**TASK DESCRIPTION:**
Although the data holds pictures, return only the lines from the one containing "Image resolution: width=278" to the end, exactly, and without them.

**GIVEN ENTRIES:**

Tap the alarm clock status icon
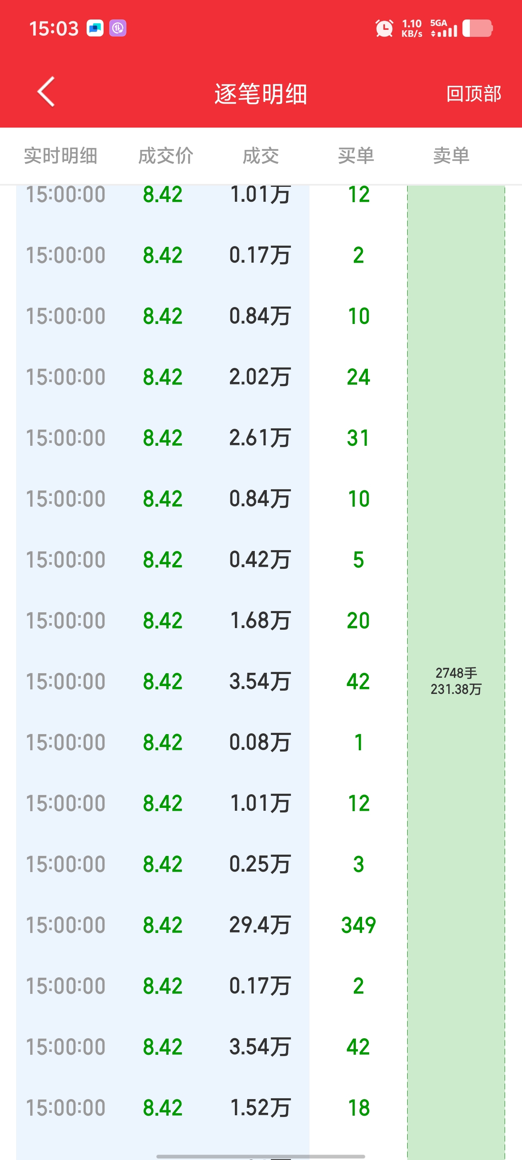[x=384, y=28]
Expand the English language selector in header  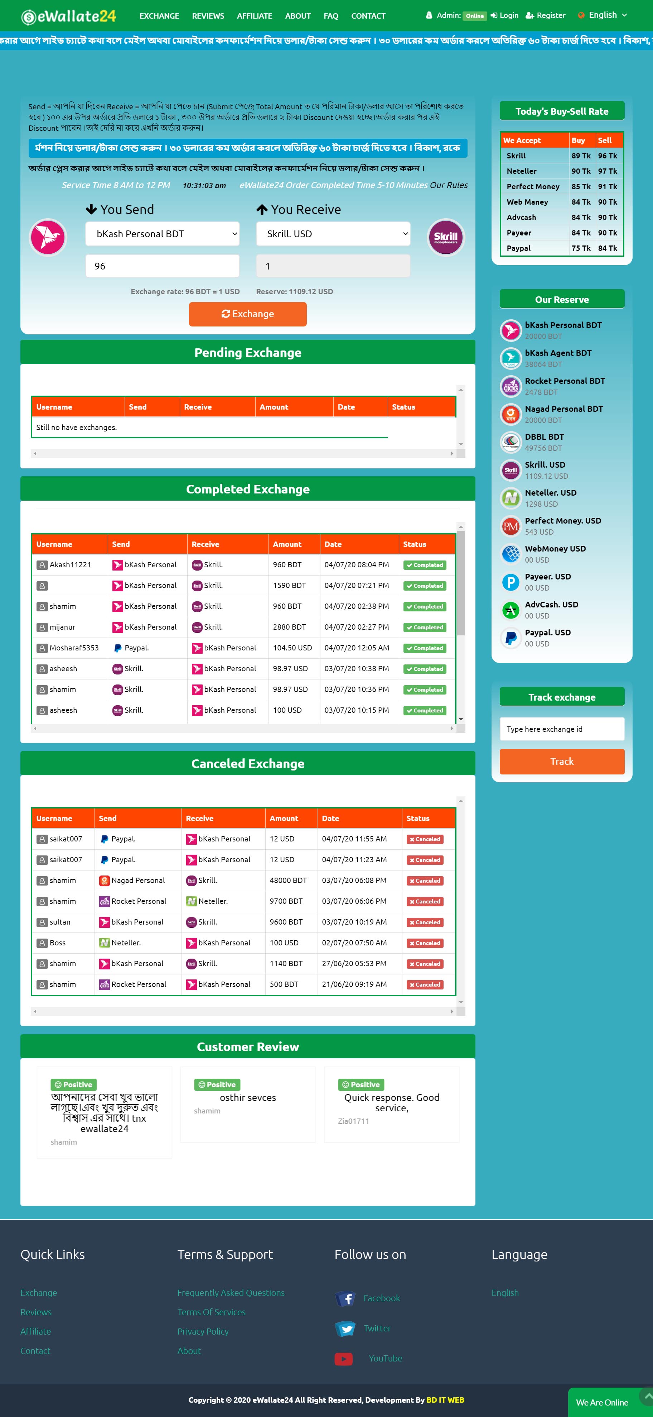[x=602, y=15]
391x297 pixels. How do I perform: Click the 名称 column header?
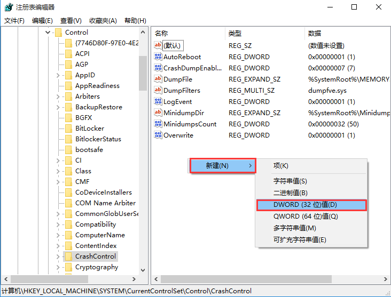(x=161, y=33)
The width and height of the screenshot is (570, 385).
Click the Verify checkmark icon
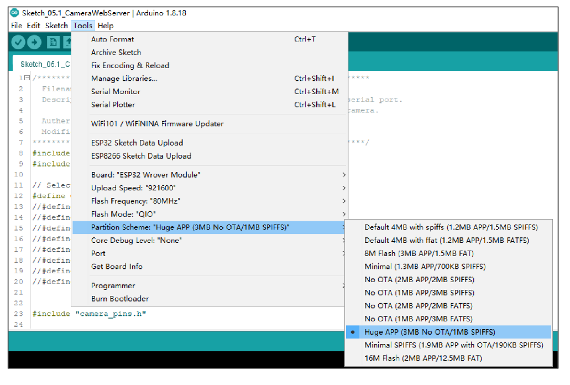[19, 42]
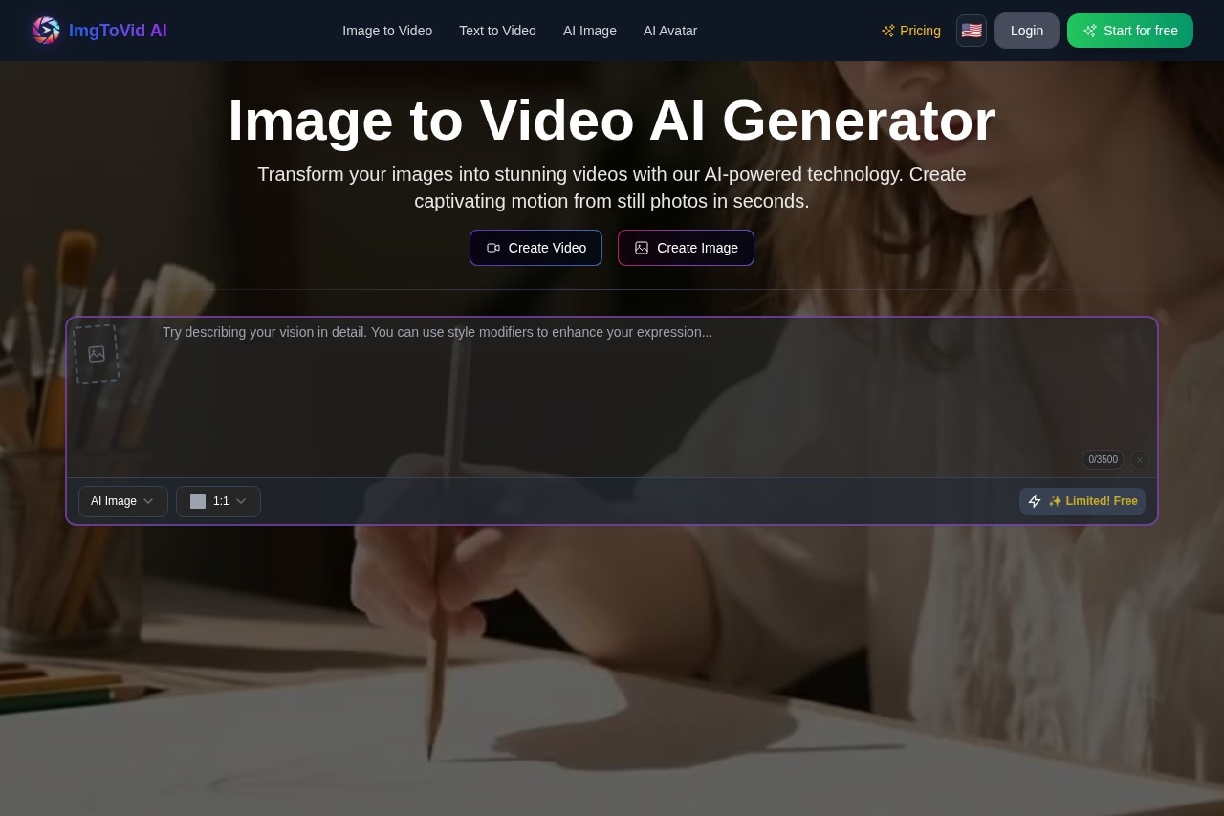Open Pricing with the sparkle icon
Image resolution: width=1224 pixels, height=816 pixels.
910,31
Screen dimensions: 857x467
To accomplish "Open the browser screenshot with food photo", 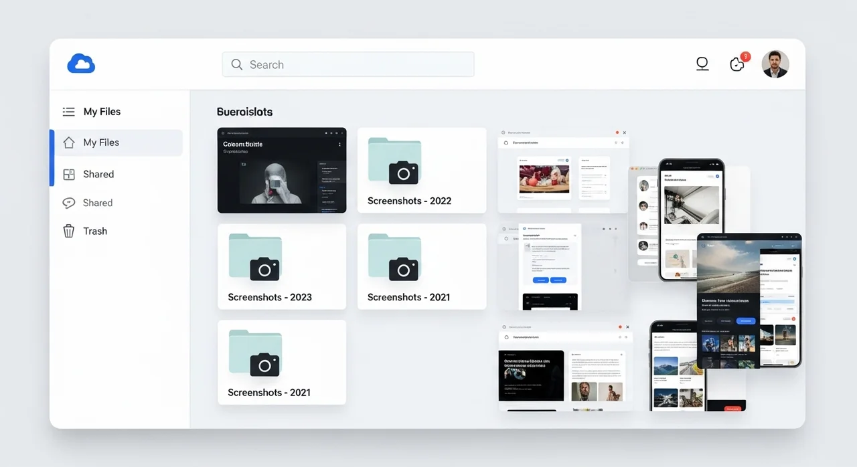I will [x=562, y=171].
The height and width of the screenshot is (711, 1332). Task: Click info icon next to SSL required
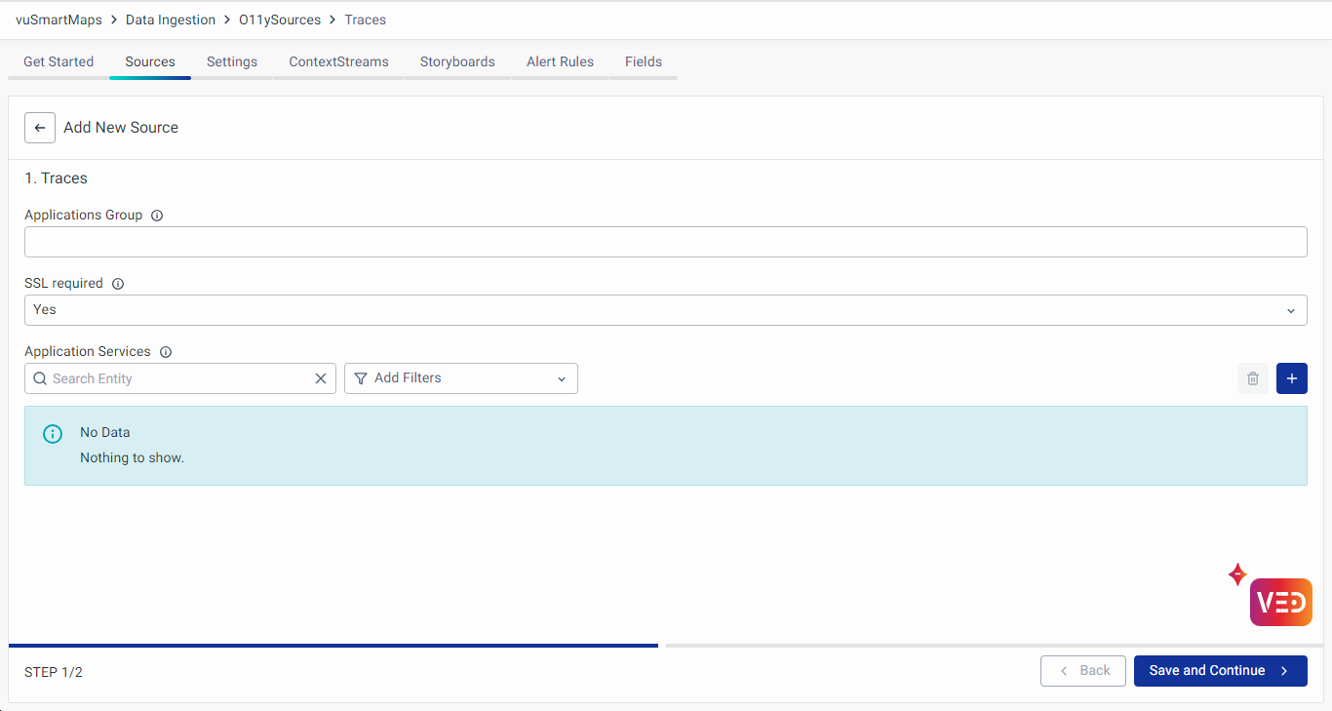(118, 284)
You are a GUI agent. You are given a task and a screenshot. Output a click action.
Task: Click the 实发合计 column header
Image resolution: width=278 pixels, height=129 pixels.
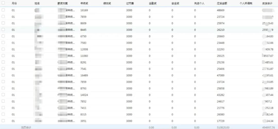267,3
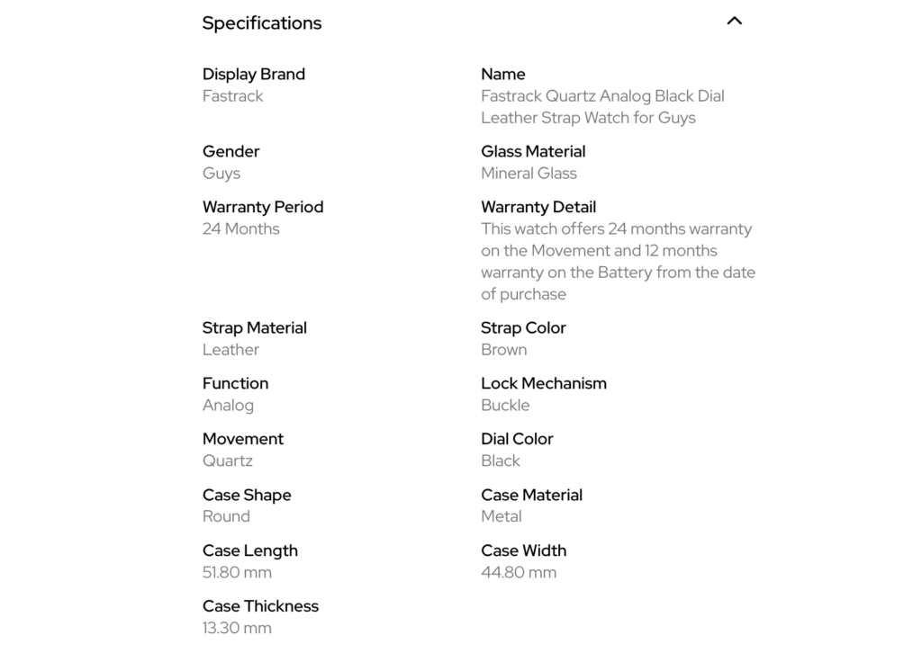Collapse the Specifications section chevron
922x662 pixels.
coord(734,21)
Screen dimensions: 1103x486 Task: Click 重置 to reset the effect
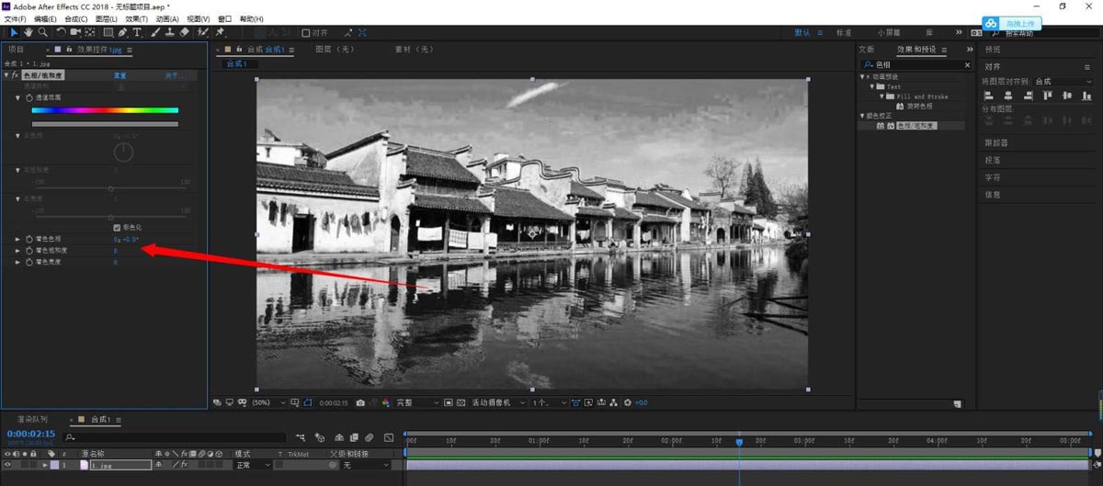click(x=119, y=75)
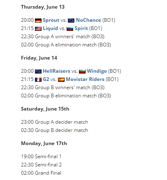Open the HellRaisers team link
Image resolution: width=167 pixels, height=180 pixels.
point(56,71)
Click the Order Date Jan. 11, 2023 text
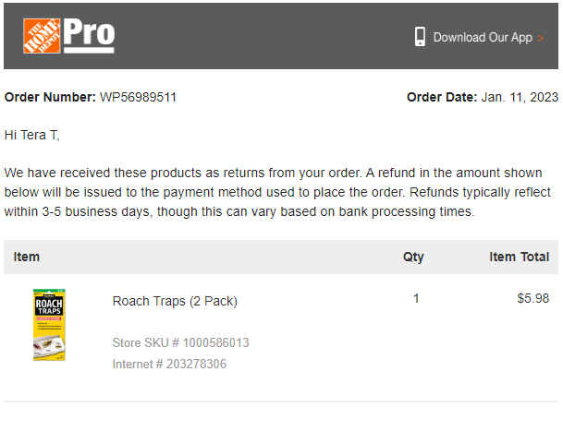Screen dimensions: 563x431 pyautogui.click(x=483, y=97)
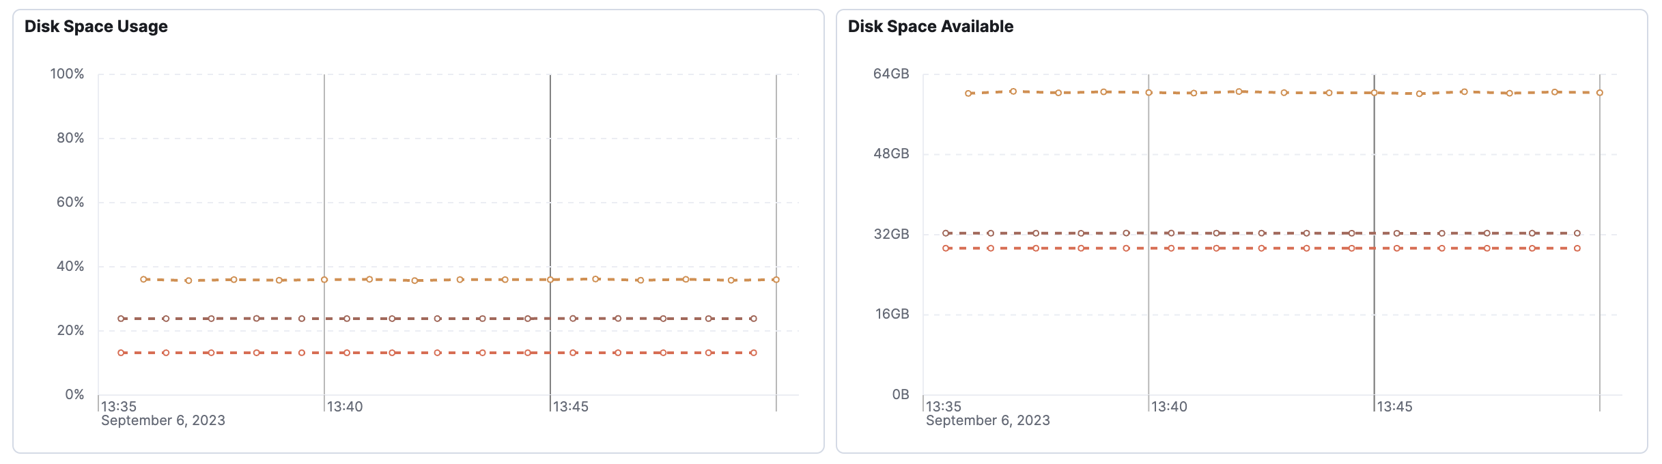This screenshot has height=464, width=1662.
Task: Click the 13:40 time label in Usage chart
Action: pyautogui.click(x=345, y=407)
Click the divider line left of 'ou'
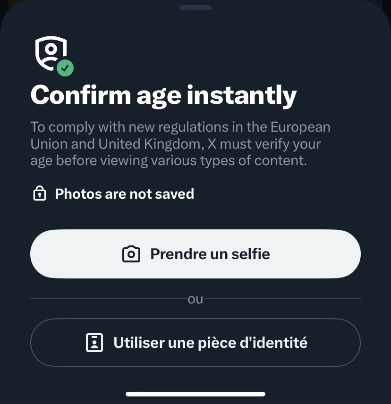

**ANSWER SPACE:**
Image resolution: width=278 pixels, height=129 pixels.
267,3
Collapse the Specifications section chevron
922x662 pixels.
coord(734,21)
Screen dimensions: 1103x486 Task: Click 重置 to reset the effect
click(x=119, y=75)
Open the HellRaisers team link
Image resolution: width=167 pixels, height=180 pixels.
point(56,71)
Click the Order Date Jan. 11, 2023 text
Screen dimensions: 563x431 pyautogui.click(x=483, y=97)
This screenshot has height=464, width=1662.
Task: Click the 13:40 time label in Usage chart
Action: pyautogui.click(x=345, y=407)
Click the divider line left of 'ou'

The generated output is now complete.